The Obama housing plan looks to help out “at-risk” borrowers who can no longer afford to make their monthly payments. It requires any lender (bank) that receives TARP money to participate. It gives other lenders the incentive of a government matching program to help offset the losses of lowering the monthly payments. It also allows conforming loan holders to refi, even if they don’t It’s a start, but I’m afraid it won’t address the full force of this housing crisis.
First, I just don’t like the idea, whether it’s presidential pontificating or not, of claiming that some borrowers are irresponsible and some are not. Plenty of Americans have poured their money into the stock market at various times, trusting their retirements to a risky game, and most of us now are the losers. Does that mean we were irresponsible in our choice? Because the market usually goes up??
A lot of people bought into a booming housing market, not realizing that the fall would be so hard and so fast. I think plenty of borrowers were personally irresponsible in this particular investment gamble, because they didn’t consider the fact that home prices could fall. Others pulled far too much equity out of their homes, refinancing to get cash, again not considering that prices could fall. But if that’s the case, then nobody should be eligible for this plan. To say that only investor “speculators” are irresponsible is bunk. Lenders were irresponsible, of course, but it takes two to tango.
Second, the mortgage rate reductions are only temporary, five years, “after which it could gradually be stepped up to the conforming loan rate in place at the time of the modification.” So are we just putting off the inevitable and looking at more defaults down the road?
Third, this plan really penalizes borrowers with jumbo loans, only allowing the refi option for conforming, Fannie Freddie-owned or guaranteed loans. I guess the theory behind that is that we don’t want to reward rich folks. But during the height of the housing boom, the median price of a home in California was over $500,000, higher than the conforming loan limit at the time, so not Fannie and Freddie loans. California represents a huge percentage of the total foreclosures in the U-S, and home prices there have fallen around 40% from their peak, so clearly, not allowing jumbos is going to affect a lot of borrowers who could have really benefited from a refi.

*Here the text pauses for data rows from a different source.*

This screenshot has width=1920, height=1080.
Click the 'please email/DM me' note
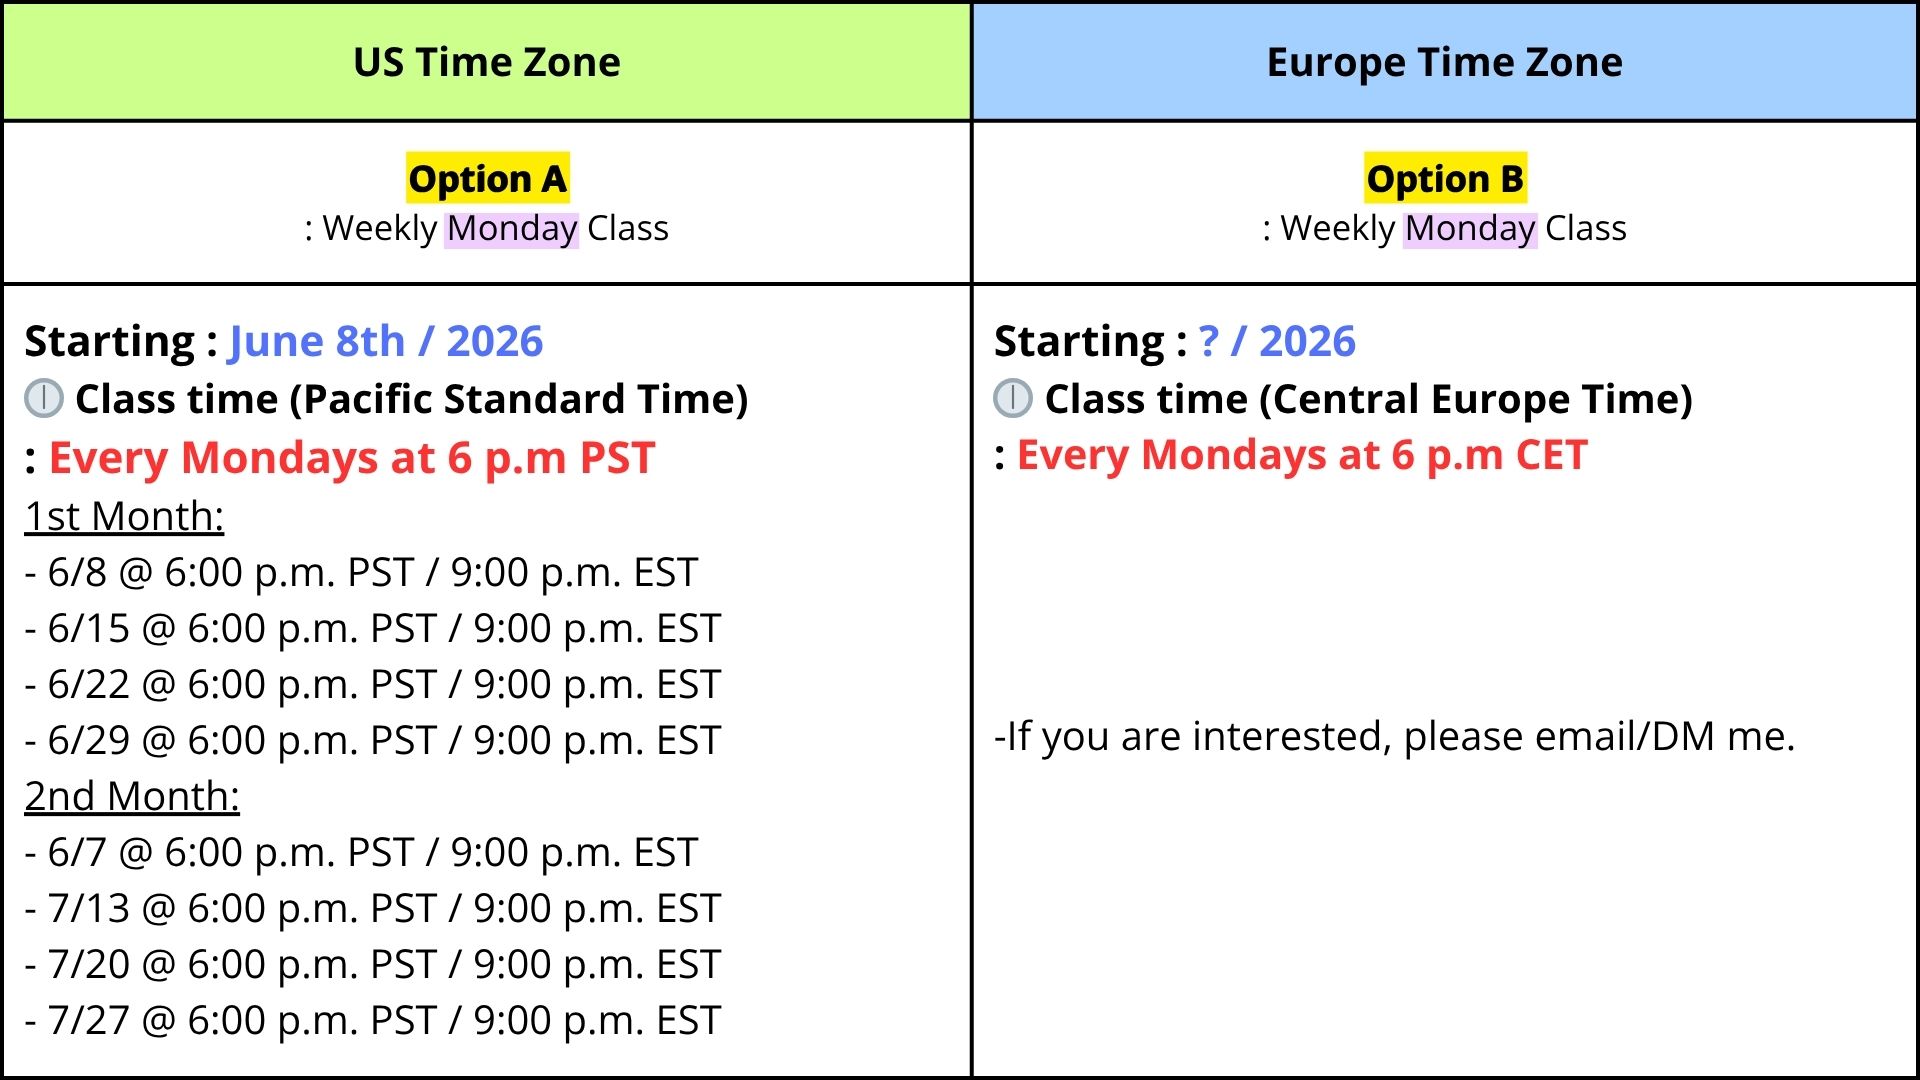1600,737
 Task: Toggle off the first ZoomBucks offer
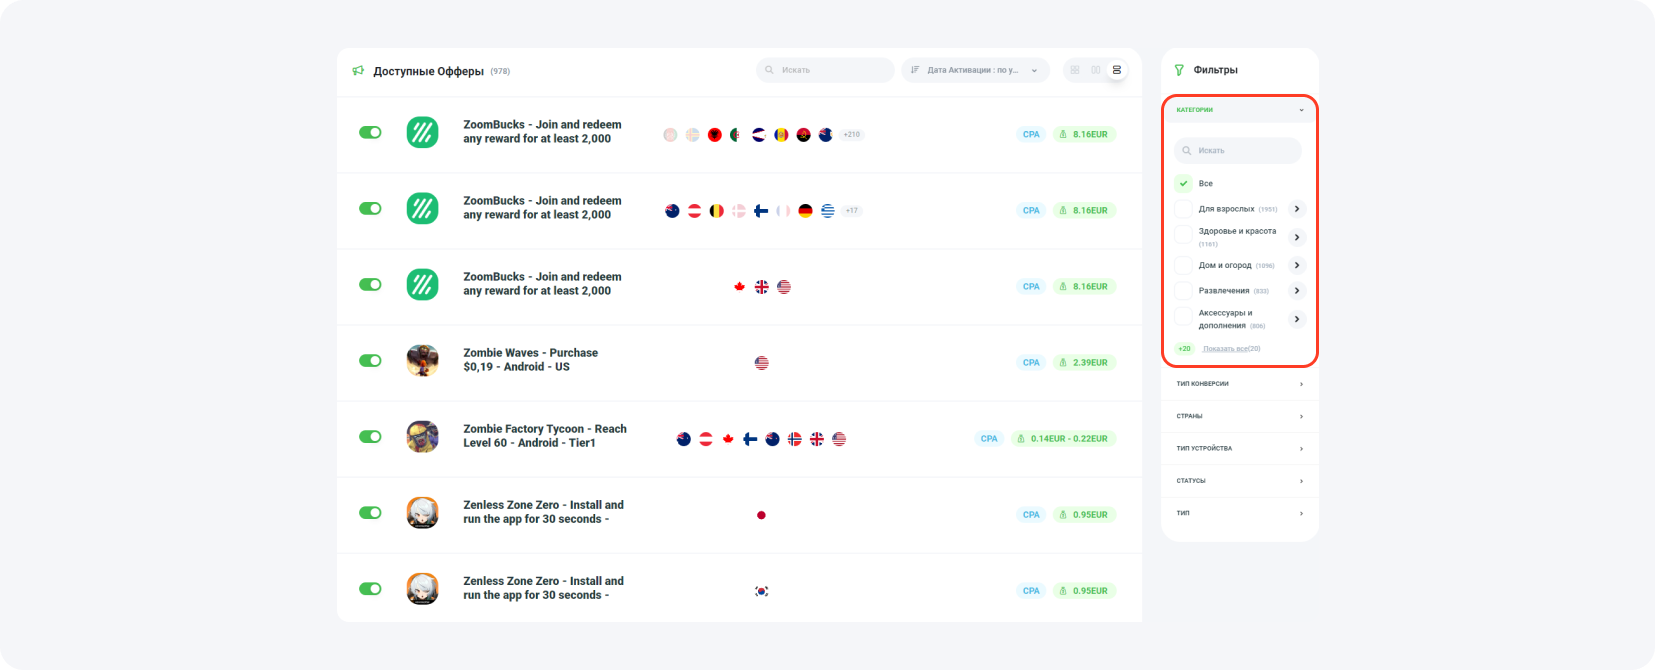tap(370, 132)
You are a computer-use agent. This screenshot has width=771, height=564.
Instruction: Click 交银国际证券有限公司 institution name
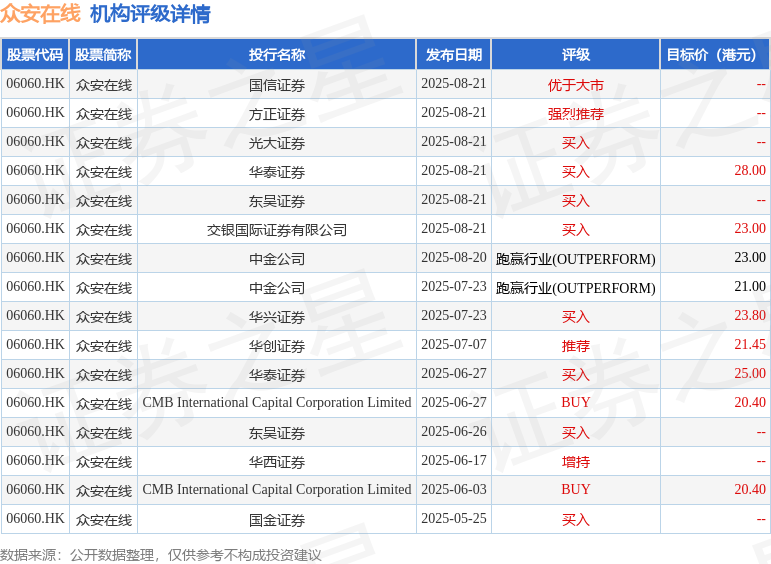click(277, 230)
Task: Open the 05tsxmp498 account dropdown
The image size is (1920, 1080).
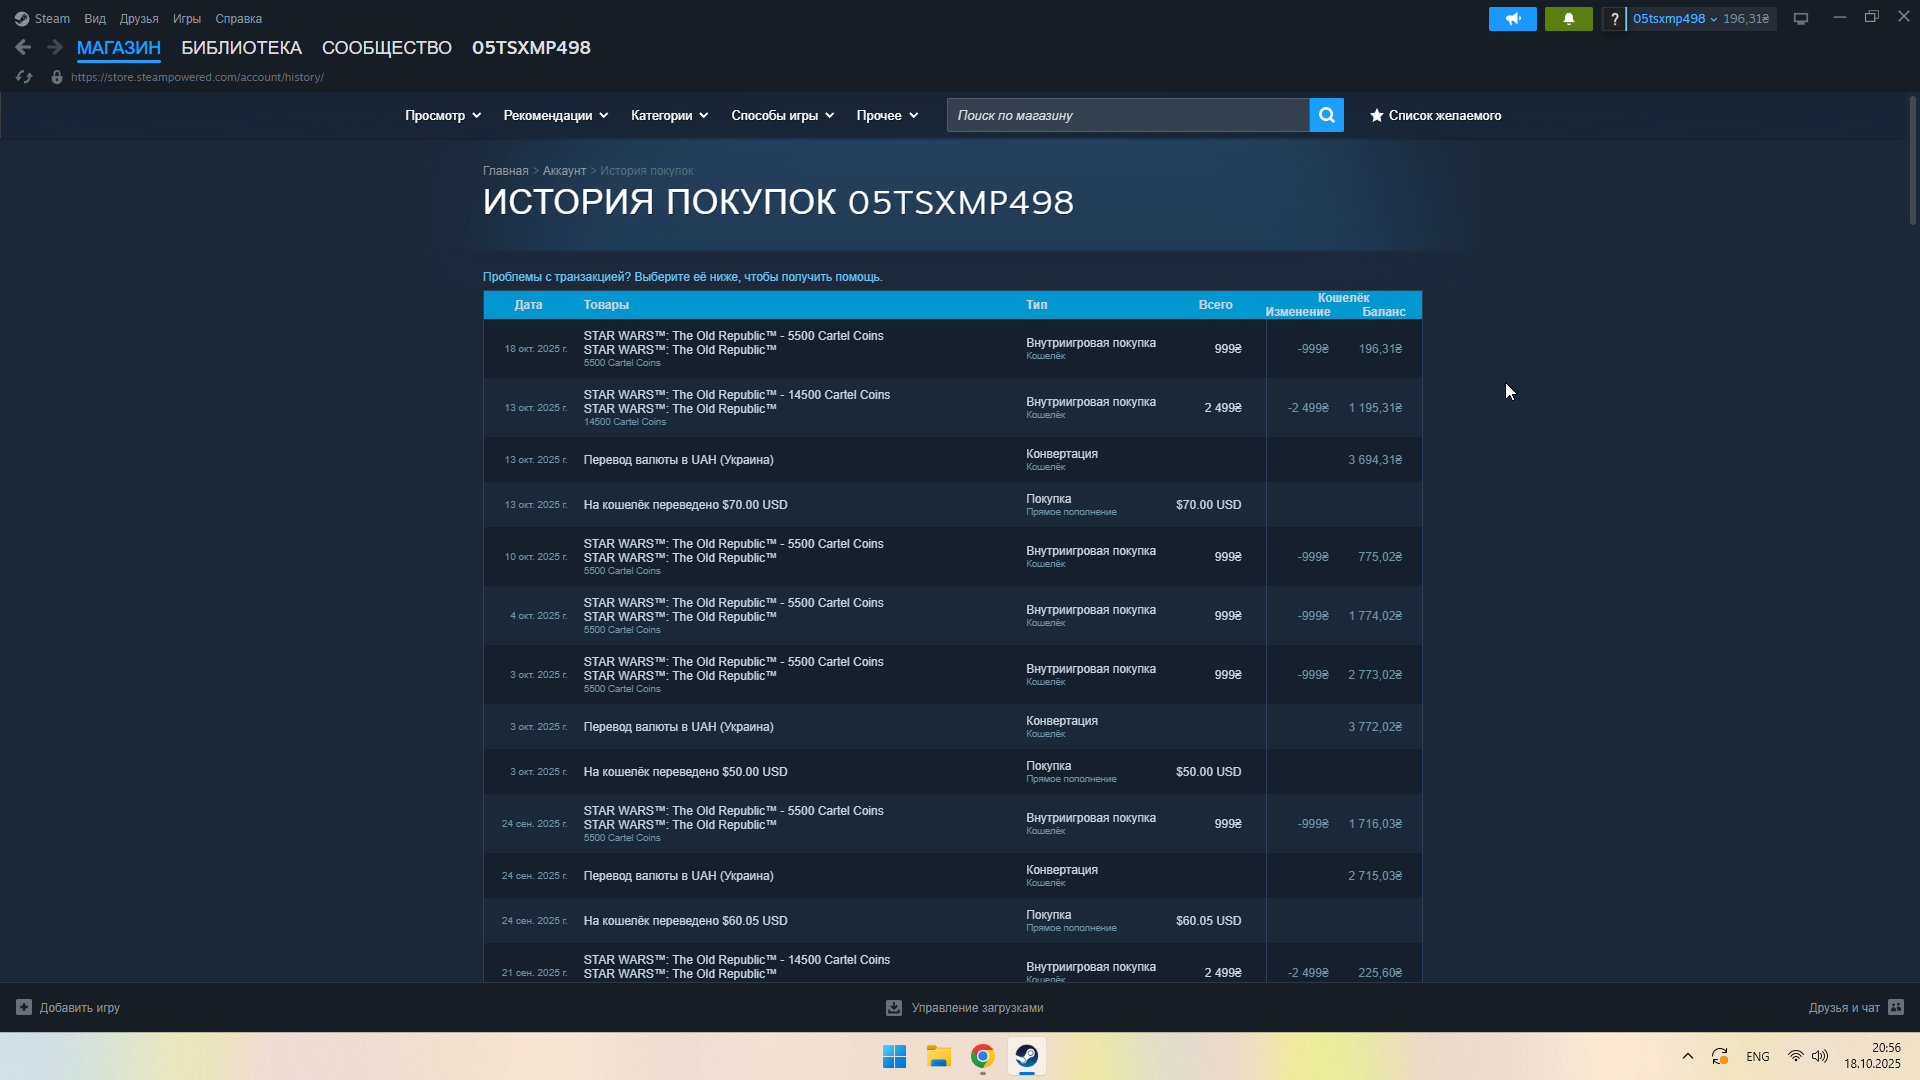Action: 1675,19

I’m just concerned about who is going to qualify for this modification plan and who is not. And I’m more concerned that there are an awful lot of borrowers who are so deep in trouble that they don’t even want the modification. Seriously. I’m hearing more and more about borrowers walking away because they don’t want to spend the rest of their lives paying for a home that will net them nothing in the end.
I applaud the administration for giving us a plan that is broader than most of us expected. I don't envy their job in trying to fix this mess.
As I've always said, some people can be helped, and the government can throw a lot of money at the problem, but in the end this will have to be a painful correction where many borrowers lose their homes, many more lose home equity and prices bottom when they simply become too attractive for new buyers to stay away.